If you've ever watched the opening scene* of the 1981 Canadian horror movie called Scanners, you know what happens to a typical advocate of wide-open development of Alberta's vast bituminous sands if you happen to use the term "tar sands."
This makes it almost too much fun not to say "tar sands" every time you have the opportunity, although normally I do try to behave myself in this space with something neutral in the current context, say, bitumen sands.
Advocates of the anti-tar-sands point of view think you should say "oil sands," a term they claim is more accurate, or even scientific, although in reality nowadays this debate has on either side less to do with perceptions of accuracy than getting up each others' noses.
I was reminded of this recently when a small joke in this space -- Lone Star State Versus Lone Tar Province -- prompted an extremely agitated response on Twitter by members of the Tory Troll Patrol.
An accompanying picture of an old rail car innocently displaying a sign reading "Alberta Tar Sands" prompted spittle-spraying accusations of Photoshopping. Doesn't look like to me, but I'm not going to lose any sleep if it turns out to be so.
The debate about whether "tar sands" or "oil sands" is the more accurate way to describe Alberta's vast deposits of bituminous gunk goes back at least to the late 1930s. It is far from settled.
If were only talking about accuracy, both points of view have their merits, rather like arguing metric measurements for distance are superior to imperial ones because the former divides arbitrary distances into units of 100 and the latter systematizes approximate distances with which we are all familiar, say, a foot, or, if you own a horse, a hand.
Now, I am sure someone will claim that there's nothing arbitrary about the length of a metre, but, seriously, people, what would be more arbitrary than "the length of the path travelled by light in vacuum during a time interval of 1/299,792,458th of a second"? Please!
However, je digresse. Bituminous sand looks and acts like road tar, which is presumably where it got that particular name. It's saturated with oil, which means oil sands is a reasonable way to describe the stuff too. On that particular question, I'm agnostic.
More recently, though, advocates of, erm, tar sands development in the Alberta government and various industry lobby groups have made it an ideological project to eliminate the term tar sands on the grounds it's pejorative.
It wasn't really, but now they've succeeded at making it so, which makes it far more attractive to many commentators. Moreover, alas, from their perspective, I'm afraid oil sands isn't going to be much better, thanks to the age old tendency of successful euphemisms for unmentionable things coming to mean the same thing as whatever they genteelly replaced.
I give you toilet, water closet, and washroom … an appropriate enough a metaphor, some might argue, under the circumstances.
I await the announcement, indeed, that oil sands enthusiasts have come up with a new term. A couple of approaches suggest themselves.

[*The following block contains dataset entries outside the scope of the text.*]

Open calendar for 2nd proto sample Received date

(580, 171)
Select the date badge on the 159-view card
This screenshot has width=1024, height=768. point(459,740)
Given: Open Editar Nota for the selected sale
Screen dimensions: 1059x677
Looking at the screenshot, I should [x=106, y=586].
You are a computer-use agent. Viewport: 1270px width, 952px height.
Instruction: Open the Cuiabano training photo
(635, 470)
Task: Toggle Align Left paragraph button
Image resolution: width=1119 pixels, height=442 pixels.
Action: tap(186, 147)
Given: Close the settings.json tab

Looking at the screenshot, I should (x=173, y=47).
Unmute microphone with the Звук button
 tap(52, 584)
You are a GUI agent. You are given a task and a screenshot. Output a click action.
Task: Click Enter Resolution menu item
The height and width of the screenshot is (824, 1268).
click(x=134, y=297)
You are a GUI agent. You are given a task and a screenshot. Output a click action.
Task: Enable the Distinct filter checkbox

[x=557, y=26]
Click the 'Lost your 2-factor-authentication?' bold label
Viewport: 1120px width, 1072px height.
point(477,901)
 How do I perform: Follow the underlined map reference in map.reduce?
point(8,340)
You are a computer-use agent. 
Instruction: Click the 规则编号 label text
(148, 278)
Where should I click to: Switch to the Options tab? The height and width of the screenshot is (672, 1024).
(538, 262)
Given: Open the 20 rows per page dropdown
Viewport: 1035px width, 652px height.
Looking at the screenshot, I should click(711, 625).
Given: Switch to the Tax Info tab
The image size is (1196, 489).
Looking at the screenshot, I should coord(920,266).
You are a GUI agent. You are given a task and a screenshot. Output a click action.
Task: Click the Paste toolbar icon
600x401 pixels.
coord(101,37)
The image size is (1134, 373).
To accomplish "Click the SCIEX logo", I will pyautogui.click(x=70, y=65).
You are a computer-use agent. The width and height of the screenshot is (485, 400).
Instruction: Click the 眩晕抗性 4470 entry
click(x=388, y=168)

There's the innocent-sounding acronym, say, PERFUME, for Petroleum-based Energy Resource From Undersurface Muck Extractions. (AlbertaPolitics.ca readers more clever than the author of this blog are encouraged to come up with their own offerings. That's what the comments section is for.)
There's also the Orwellian half-lie, beloved of both our Conservative federal government and our Progressive Conservative provincial government -- naming the process after an irrelevant but positive sounding aspect of the process, for example, "Sand Cleaning And Repurposing (SCA…" No! Wait. Just belay that particular idea!)
(Aside: Until circa 1941, the commander in chief of the United States Navy on U.S. territory was known as CINCUS. You only have to say it aloud to understand the problem with that acronym, drawn forcefully to the USN's attention on Dec. 7 of the year mentioned above.)
Part of why this oil sands campaign is not working -- indeed, is having the opposite effect to that intended -- is the hysterical attitude of those who are conducting it.
Every time a Calgary Herald columnist becomes splutteringly furious lecturing someone on the perfidy of saying "tar sands" the whole trope becomes unintentionally hilarious. Hilarity, of course, encourages repetition, not to mention social media memes.
Advocates of the "oil sands" approach are free to call the sands whatever they like, of course. We're still a free society here in Canada, for the moment, anyway, and may be for a while yet if the price of oil stays low enough.
But they'd really be smarter when they hear "tar sands" spoken just to take a Valium and roll their eyes, instead of trying to call in the Spanish Inquisition!
Otherwise, they've got to understand, all they're ever going to hear is: Tar sands!
This post also appears on David Climenhaga's blog, AlbertaPolitics.ca.
*The rest of the movie is not worth watching.